10.4174/astr.2017.92.1.15
- Author:
Hong Beum KIM
1
;
Won Jin CHO
;
Nam Gyu CHOI
;
Sung Soo KIM
;
Jun Hee PARK
;
Hee Jeong LEE
;
Sang Gon PARK
Author Information
1. Department of Premedical Course, Chosun University School of Medicine, Gwangju, Korea.
- Publication Type:Original Article
- Keywords:
APEX1 protein;
Jagged1 protein;
5-FU;
Gemcitabine;
Cisplatin
- MeSH:
Biliary Tract Neoplasms*;
Biliary Tract*;
Blotting, Western;
Cell Line;
Cisplatin;
Drug Therapy;
Fluorouracil;
Humans;
Immunohistochemistry;
Prognosis
- From:Annals of Surgical Treatment and Research
2017;92(1):15-22
- CountryRepublic of Korea
- Language:English
-
Abstract:
PURPOSE: Biliary cancer is a highly malignant neoplasm with poor prognosis and most patients need to undergo palliative chemotherapy, however major clinical problem associated with the use of chemotherapy is chemoresistance.

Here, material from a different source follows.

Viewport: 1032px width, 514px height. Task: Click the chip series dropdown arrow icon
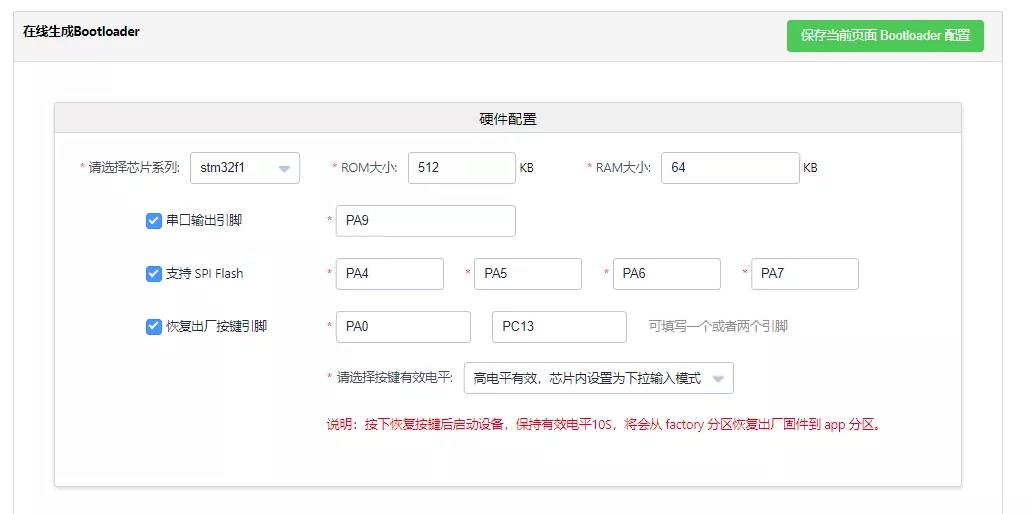(x=284, y=168)
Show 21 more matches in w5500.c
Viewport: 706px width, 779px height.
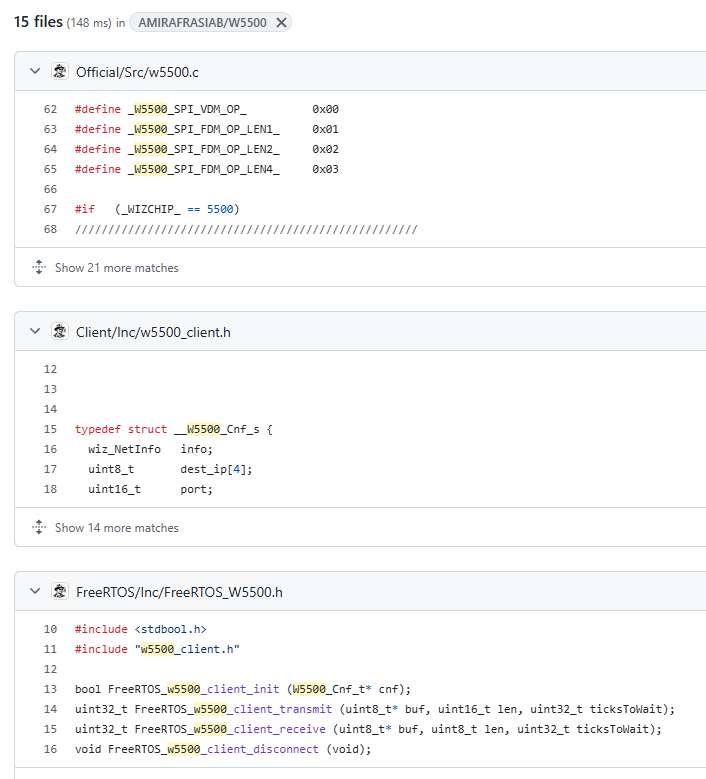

So far, we aimed at investigating clinical implications of apurinic/apyrimidinic endodeoxyribonuclease 1 (APEX1) and Jagged1 as chemoresistance factors in biliary tract cancer. METHODS: We used 5 human biliary tract cancer cell lines (SNU-245, SNU-308, SNU-478, SNU-1079, and SNU-1196), and investigated the chemosensitivity of APEX1 and Jagged1 through 3-(4, 5-dimethylthiazol-2-yl)-2, 5-diphenyltetrazolium bromide (MTT) assay and Western blot. Alternately, the 10 patients of advanced biliary cancer consist of 2 group according to the chemotherapy response examined by immunohistochemistry using APEX1 and Jagged1 antibody, and protein expression level was scored for staining intensity and percent positive cell. RESULTS: The result of MTT assay after APEX1 knockdown showed that strong coexpression of APEX1 and Jagged1 cell line (SNU-245, SNU-1079, and SNU-1196) showed a greater decrease in IC₅₀ of chemotherapeutic agent (5-fluorouracil, gemcitabine and cisplatin). The Western blot analysis of APEX1 and Jagged1 expression in biliary cancer cell lines after APEX1 knockdown definitively demonstrated decreased Jagged1 expression. The APEX1 and Jagged1expression level of immunohistochemistry represented that chemorefractory patients had higher than chemoresponsive patients. CONCLUSION: These results demonstrate that simultaneous high expression of APEX1 and Jagged1 is associated with chemoresistance in biliary cancer and suggest that is a potential therapeutic target for chemoresistance in advanced biliary cancer.